Pour concurrencer la Corvette, en 1955, Ford dévoila à son tour un coupé sportif à la silhouette éminemment suggestive au nom aussi évocateur d'oiseau du tonnerre (Thunderbird) rebaptisé plus simplement T-Bird. Vous n'imaginez pas l'attrait que peut susciter une Thunderbird aujourd'hui au sein de la circulation. Vous devez patiemment répondre aux nombreuses questions sur son nom, sa marque, son moteur, sa vitesse et son année de naissance.
Personne n'imagine que ce roadster aux lignes aussi suggestives est âgé de plus de 65 ans.
Sous cette livrée, à quelques détails stylistiques, la T-Bird à vécu de 1955 à 1957. Critiquée pour être une stricte deux places, elle évolua vers un modèle plus massif et plus habitable dit Square-Bird. Né en V8 4,7 l, pour riposter à sa concurrente de chez GM, le millésime 1956 que vous avez sous les yeux adopta un plus imposant V8 de 312 CU porté à 5113 cm3 délivrant 215 ch en boîte mécanique et 225 en automatique Ford O-Matic ! C'était dix fois la puissance de la 4 CV Renault dont elle coûtait presque 8 fois son prix avec 3 200 000 anciens francs.
Pour vous donner une idée de l'équivalence avec celui d'aujourd'hui, c'était 177 mois de salaire (18 000 francs net mensuel) d'un smigard !
La première T-Bird produite de 1955 à 1957 se caractérisait par ses lignes très sobres comparées à la suivante
Le kit Continental accroissait le volume du coffre assez petit vu le gabarit. Les échappements se cachent en bouts des pare-chocs.
D'origine française
On ne vous présente plus Loulou dont nous déjà évoqué sa Chevy 58 et sa Cobra replica. Un passionné qui a compté plus d'une centaine de voitures dans sa vie dont une Simca Océane fortement inspirée esthétiquement par cette Ford.
"Je l'ai achetée évidemment pour sa ligne extraordinaire et aussi pour son V8 au bruit magnifique. D'origine française vendue en 1956 par Ford France, elle était en bon état. Elle a été seulement révisée et repeinte dans une teinte différente. Elle totalise 120 000 km dans son état d'origine excepté le moteur d'essuie-glaces à dépression changés pour un électrique plus efficace.
Son hard-top en composite qui pèse un sacré poids, exige d'être deux pour le poser au début de la mauvaise saison" explique-t-il.
La T-Bird émet de lourds râles saccadés par ses larges sorties d'échappement cachées aux extrémités des massifs pare-chocs. Son V8 alimenté par un carburateur 4 corps lui permettait de frôler les 180 km/h, vitesse surréaliste en 1956, en engloutissant les 1000 mètres en 32 secondes.

• Données brutes:
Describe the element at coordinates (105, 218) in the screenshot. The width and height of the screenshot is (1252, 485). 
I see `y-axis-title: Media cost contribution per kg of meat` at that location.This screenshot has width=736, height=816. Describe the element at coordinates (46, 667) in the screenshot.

• Vos tâches:
1. Recopiez fidèlement le passage du texte sur la Thunderbird qui commence aux mots « La première T-Bird » et s'arrête après « par cette Ford. ».
2. Traduisez en anglais cette phrase du texte sur la Thunderbird : « Personne n'imagine que ce roadster aux lignes aussi suggestives est âgé de plus de 65 ans. »

• Problèmes résolus:
1.
La première T-Bird produite de 1955 à 1957 se caractérisait par ses lignes très sobres comparées à la suivante
Le kit Continental accroissait le volume du coffre assez petit vu le gabarit. Les échappements se cachent en bouts des pare-chocs.
D'origine française
On ne vous présente plus Loulou dont nous déjà évoqué sa Chevy 58 et sa Cobra replica. Un passionné qui a compté plus d'une centaine de voitures dans sa vie dont une Simca Océane fortement inspirée esthétiquement par cette Ford.

2. No one would imagine that this roadster with such suggestive lines is more than 65 years old.